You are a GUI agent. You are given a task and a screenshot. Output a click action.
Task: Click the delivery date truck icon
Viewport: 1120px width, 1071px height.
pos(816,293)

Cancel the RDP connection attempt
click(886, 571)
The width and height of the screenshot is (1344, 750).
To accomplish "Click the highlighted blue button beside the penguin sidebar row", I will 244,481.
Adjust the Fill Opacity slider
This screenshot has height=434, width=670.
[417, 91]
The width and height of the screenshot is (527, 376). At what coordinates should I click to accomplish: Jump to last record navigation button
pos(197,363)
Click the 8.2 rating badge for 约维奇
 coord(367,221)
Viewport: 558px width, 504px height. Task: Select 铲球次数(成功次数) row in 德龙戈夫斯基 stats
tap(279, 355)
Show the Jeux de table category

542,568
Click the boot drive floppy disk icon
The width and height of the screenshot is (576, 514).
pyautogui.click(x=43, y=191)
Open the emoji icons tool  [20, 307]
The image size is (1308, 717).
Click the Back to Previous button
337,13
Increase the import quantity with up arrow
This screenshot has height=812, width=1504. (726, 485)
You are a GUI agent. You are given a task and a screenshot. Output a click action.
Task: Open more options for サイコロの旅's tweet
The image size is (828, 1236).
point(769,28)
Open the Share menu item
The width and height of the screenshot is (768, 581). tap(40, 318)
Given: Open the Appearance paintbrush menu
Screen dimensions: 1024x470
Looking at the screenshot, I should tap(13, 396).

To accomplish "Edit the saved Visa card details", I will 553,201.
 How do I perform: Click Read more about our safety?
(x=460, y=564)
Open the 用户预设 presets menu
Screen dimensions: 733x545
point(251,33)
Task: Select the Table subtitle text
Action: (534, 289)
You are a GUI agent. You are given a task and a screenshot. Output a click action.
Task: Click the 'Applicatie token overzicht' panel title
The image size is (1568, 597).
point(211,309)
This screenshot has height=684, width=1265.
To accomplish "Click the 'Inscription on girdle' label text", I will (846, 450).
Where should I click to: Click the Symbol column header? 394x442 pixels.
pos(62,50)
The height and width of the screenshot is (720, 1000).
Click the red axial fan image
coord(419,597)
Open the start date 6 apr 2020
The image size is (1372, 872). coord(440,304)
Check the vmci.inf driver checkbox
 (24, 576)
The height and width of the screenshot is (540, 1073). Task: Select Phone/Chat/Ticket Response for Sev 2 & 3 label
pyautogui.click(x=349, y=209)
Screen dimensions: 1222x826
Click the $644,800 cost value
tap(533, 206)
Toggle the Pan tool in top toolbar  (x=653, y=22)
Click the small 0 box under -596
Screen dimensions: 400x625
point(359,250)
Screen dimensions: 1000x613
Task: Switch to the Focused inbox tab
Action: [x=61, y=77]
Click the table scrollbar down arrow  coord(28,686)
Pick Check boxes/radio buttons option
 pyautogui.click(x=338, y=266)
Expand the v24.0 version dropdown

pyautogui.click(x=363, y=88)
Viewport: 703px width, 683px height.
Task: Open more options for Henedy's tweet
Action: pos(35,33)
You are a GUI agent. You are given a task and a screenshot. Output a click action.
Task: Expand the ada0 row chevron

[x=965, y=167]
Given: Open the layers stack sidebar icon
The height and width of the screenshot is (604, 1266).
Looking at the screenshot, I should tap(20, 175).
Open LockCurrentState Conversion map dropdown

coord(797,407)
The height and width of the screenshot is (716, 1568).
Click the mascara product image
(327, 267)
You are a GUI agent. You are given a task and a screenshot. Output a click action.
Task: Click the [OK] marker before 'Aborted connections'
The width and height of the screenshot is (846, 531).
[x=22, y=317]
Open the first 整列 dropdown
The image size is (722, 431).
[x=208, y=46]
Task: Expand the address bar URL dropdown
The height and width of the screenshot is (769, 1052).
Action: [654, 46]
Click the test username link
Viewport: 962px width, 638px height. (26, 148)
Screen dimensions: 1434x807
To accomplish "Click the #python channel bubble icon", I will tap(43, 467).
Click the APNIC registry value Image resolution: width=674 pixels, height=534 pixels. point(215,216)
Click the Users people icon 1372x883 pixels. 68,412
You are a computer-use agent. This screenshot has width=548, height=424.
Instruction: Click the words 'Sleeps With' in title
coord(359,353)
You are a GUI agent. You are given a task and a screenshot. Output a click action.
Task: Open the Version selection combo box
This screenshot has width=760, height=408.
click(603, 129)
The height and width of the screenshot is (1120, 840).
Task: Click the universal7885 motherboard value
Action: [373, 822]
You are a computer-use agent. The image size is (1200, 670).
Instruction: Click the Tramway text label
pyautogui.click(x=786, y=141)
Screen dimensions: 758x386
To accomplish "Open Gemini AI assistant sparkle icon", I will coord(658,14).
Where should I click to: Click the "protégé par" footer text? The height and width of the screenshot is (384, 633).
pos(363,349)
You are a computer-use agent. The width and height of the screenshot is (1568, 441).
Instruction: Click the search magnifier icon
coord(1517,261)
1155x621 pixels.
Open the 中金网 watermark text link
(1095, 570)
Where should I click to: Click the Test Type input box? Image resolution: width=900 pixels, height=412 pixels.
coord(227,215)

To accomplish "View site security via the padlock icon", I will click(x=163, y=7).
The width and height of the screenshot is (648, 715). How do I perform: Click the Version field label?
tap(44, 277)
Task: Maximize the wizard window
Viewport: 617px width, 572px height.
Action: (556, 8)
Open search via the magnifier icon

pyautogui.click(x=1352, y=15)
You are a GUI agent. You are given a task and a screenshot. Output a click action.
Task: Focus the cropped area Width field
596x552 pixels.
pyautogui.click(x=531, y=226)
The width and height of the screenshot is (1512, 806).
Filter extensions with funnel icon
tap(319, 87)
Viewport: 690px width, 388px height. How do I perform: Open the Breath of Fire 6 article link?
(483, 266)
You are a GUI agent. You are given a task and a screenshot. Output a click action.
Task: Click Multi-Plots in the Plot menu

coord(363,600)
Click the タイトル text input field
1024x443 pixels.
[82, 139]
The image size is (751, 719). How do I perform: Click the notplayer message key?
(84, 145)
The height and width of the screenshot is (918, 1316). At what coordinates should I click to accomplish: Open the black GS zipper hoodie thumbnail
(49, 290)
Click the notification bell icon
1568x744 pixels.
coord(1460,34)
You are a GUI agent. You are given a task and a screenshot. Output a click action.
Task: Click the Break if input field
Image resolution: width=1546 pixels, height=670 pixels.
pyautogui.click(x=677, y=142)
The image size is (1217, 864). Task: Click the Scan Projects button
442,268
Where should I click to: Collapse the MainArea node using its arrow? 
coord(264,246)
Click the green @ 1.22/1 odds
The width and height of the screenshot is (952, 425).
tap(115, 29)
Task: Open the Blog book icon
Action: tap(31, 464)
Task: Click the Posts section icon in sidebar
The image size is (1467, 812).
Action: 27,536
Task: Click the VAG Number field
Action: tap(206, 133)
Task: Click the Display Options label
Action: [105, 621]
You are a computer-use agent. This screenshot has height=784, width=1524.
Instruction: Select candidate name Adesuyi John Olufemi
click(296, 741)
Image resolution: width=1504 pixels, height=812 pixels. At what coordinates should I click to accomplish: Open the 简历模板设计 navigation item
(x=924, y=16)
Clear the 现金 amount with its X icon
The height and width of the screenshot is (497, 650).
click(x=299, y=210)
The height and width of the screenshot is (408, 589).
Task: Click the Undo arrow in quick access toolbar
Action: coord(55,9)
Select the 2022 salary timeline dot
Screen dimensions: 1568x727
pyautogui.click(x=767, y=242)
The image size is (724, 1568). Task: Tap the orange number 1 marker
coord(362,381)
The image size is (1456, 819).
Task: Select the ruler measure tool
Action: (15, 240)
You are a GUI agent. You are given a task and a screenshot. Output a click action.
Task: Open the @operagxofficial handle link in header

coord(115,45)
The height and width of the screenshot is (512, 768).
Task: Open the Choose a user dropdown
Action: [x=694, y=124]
---*---
Work required —
Line by line, reproduce the data exactly as given.

Answer to this exercise —
You are a GUI agent. You are given a task and a screenshot. Output a click action.
Task: Click the delivery date truck icon
Viewport: 1120px width, 1071px height.
pos(816,293)

Cancel the RDP connection attempt
click(886, 571)
The width and height of the screenshot is (1344, 750).
To accomplish "Click the highlighted blue button beside the penguin sidebar row", I will 244,481.
Adjust the Fill Opacity slider
This screenshot has height=434, width=670.
[417, 91]
The width and height of the screenshot is (527, 376). At what coordinates should I click to accomplish: Jump to last record navigation button
pos(197,363)
Click the 8.2 rating badge for 约维奇
 coord(367,221)
Viewport: 558px width, 504px height. Task: Select 铲球次数(成功次数) row in 德龙戈夫斯基 stats
tap(279, 355)
Show the Jeux de table category

542,568
Click the boot drive floppy disk icon
The width and height of the screenshot is (576, 514).
pyautogui.click(x=43, y=191)
Open the emoji icons tool  [20, 307]
The image size is (1308, 717).
Click the Back to Previous button
337,13
Increase the import quantity with up arrow
This screenshot has height=812, width=1504. (726, 485)
You are a GUI agent. You are given a task and a screenshot. Output a click action.
Task: Open more options for サイコロの旅's tweet
The image size is (828, 1236).
point(769,28)
Open the Share menu item
The width and height of the screenshot is (768, 581). tap(40, 318)
Given: Open the Appearance paintbrush menu
Screen dimensions: 1024x470
Looking at the screenshot, I should tap(13, 396).

To accomplish "Edit the saved Visa card details", I will 553,201.
 How do I perform: Click Read more about our safety?
(x=460, y=564)
Open the 用户预设 presets menu
Screen dimensions: 733x545
point(251,33)
Task: Select the Table subtitle text
Action: (534, 289)
You are a GUI agent. You are given a task and a screenshot. Output a click action.
Task: Click the 'Applicatie token overzicht' panel title
The image size is (1568, 597).
point(211,309)
This screenshot has height=684, width=1265.
To accomplish "Click the 'Inscription on girdle' label text", I will (846, 450).
Where should I click to: Click the Symbol column header? 394x442 pixels.
pos(62,50)
The height and width of the screenshot is (720, 1000).
Click the red axial fan image
coord(419,597)
Open the start date 6 apr 2020
The image size is (1372, 872). coord(440,304)
Check the vmci.inf driver checkbox
 (24, 576)
The height and width of the screenshot is (540, 1073). Task: Select Phone/Chat/Ticket Response for Sev 2 & 3 label
pyautogui.click(x=349, y=209)
Screen dimensions: 1222x826
Click the $644,800 cost value
tap(533, 206)
Toggle the Pan tool in top toolbar  (x=653, y=22)
Click the small 0 box under -596
Screen dimensions: 400x625
point(359,250)
Screen dimensions: 1000x613
Task: Switch to the Focused inbox tab
Action: [x=61, y=77]
Click the table scrollbar down arrow  coord(28,686)
Pick Check boxes/radio buttons option
 pyautogui.click(x=338, y=266)
Expand the v24.0 version dropdown

pyautogui.click(x=363, y=88)
Viewport: 703px width, 683px height.
Task: Open more options for Henedy's tweet
Action: pos(35,33)
You are a GUI agent. You are given a task and a screenshot. Output a click action.
Task: Expand the ada0 row chevron

[x=965, y=167]
Given: Open the layers stack sidebar icon
The height and width of the screenshot is (604, 1266).
Looking at the screenshot, I should tap(20, 175).
Open LockCurrentState Conversion map dropdown

coord(797,407)
The height and width of the screenshot is (716, 1568).
Click the mascara product image
(327, 267)
You are a GUI agent. You are given a task and a screenshot. Output a click action.
Task: Click the [OK] marker before 'Aborted connections'
The width and height of the screenshot is (846, 531).
[x=22, y=317]
Open the first 整列 dropdown
The image size is (722, 431).
[x=208, y=46]
Task: Expand the address bar URL dropdown
The height and width of the screenshot is (769, 1052).
Action: [654, 46]
Click the test username link
Viewport: 962px width, 638px height. (26, 148)
Screen dimensions: 1434x807
To accomplish "Click the #python channel bubble icon", I will tap(43, 467).
Click the APNIC registry value Image resolution: width=674 pixels, height=534 pixels. point(215,216)
Click the Users people icon 1372x883 pixels. 68,412
You are a computer-use agent. This screenshot has width=548, height=424.
Instruction: Click the words 'Sleeps With' in title
coord(359,353)
You are a GUI agent. You are given a task and a screenshot. Output a click action.
Task: Open the Version selection combo box
This screenshot has width=760, height=408.
click(603, 129)
The height and width of the screenshot is (1120, 840).
Task: Click the universal7885 motherboard value
Action: [373, 822]
You are a computer-use agent. The image size is (1200, 670).
Instruction: Click the Tramway text label
pyautogui.click(x=786, y=141)
Screen dimensions: 758x386
To accomplish "Open Gemini AI assistant sparkle icon", I will coord(658,14).
Where should I click to: Click the "protégé par" footer text? The height and width of the screenshot is (384, 633).
pos(363,349)
You are a computer-use agent. The width and height of the screenshot is (1568, 441).
Instruction: Click the search magnifier icon
coord(1517,261)
1155x621 pixels.
Open the 中金网 watermark text link
(1095, 570)
Where should I click to: Click the Test Type input box? Image resolution: width=900 pixels, height=412 pixels.
coord(227,215)

To accomplish "View site security via the padlock icon", I will click(x=163, y=7).
The width and height of the screenshot is (648, 715). How do I perform: Click the Version field label?
tap(44, 277)
Task: Maximize the wizard window
Viewport: 617px width, 572px height.
Action: (556, 8)
Open search via the magnifier icon

pyautogui.click(x=1352, y=15)
You are a GUI agent. You are given a task and a screenshot. Output a click action.
Task: Focus the cropped area Width field
596x552 pixels.
pyautogui.click(x=531, y=226)
The width and height of the screenshot is (1512, 806).
Filter extensions with funnel icon
tap(319, 87)
Viewport: 690px width, 388px height. How do I perform: Open the Breath of Fire 6 article link?
(483, 266)
You are a GUI agent. You are given a task and a screenshot. Output a click action.
Task: Click Multi-Plots in the Plot menu

coord(363,600)
Click the タイトル text input field
1024x443 pixels.
[82, 139]
The image size is (751, 719). How do I perform: Click the notplayer message key?
(84, 145)
The height and width of the screenshot is (918, 1316). At what coordinates should I click to accomplish: Open the black GS zipper hoodie thumbnail
(49, 290)
Click the notification bell icon
1568x744 pixels.
coord(1460,34)
You are a GUI agent. You are given a task and a screenshot. Output a click action.
Task: Click the Break if input field
Image resolution: width=1546 pixels, height=670 pixels.
pyautogui.click(x=677, y=142)
The image size is (1217, 864). Task: Click the Scan Projects button
442,268
Where should I click to: Collapse the MainArea node using its arrow? 
coord(264,246)
Click the green @ 1.22/1 odds
The width and height of the screenshot is (952, 425).
tap(115, 29)
Task: Open the Blog book icon
Action: tap(31, 464)
Task: Click the Posts section icon in sidebar
The image size is (1467, 812).
Action: 27,536
Task: Click the VAG Number field
Action: tap(206, 133)
Task: Click the Display Options label
Action: [105, 621]
You are a computer-use agent. This screenshot has height=784, width=1524.
Instruction: Select candidate name Adesuyi John Olufemi
click(296, 741)
Image resolution: width=1504 pixels, height=812 pixels. At what coordinates should I click to accomplish: Open the 简历模板设计 navigation item
(x=924, y=16)
Clear the 现金 amount with its X icon
The height and width of the screenshot is (497, 650).
click(x=299, y=210)
The height and width of the screenshot is (408, 589).
Task: Click the Undo arrow in quick access toolbar
Action: coord(55,9)
Select the 2022 salary timeline dot
Screen dimensions: 1568x727
pyautogui.click(x=767, y=242)
The image size is (724, 1568). Task: Tap the orange number 1 marker
coord(362,381)
The image size is (1456, 819).
Task: Select the ruler measure tool
Action: (15, 240)
You are a GUI agent. You are given a task and a screenshot. Output a click action.
Task: Open the @operagxofficial handle link in header

coord(115,45)
The height and width of the screenshot is (512, 768).
Task: Open the Choose a user dropdown
Action: [x=694, y=124]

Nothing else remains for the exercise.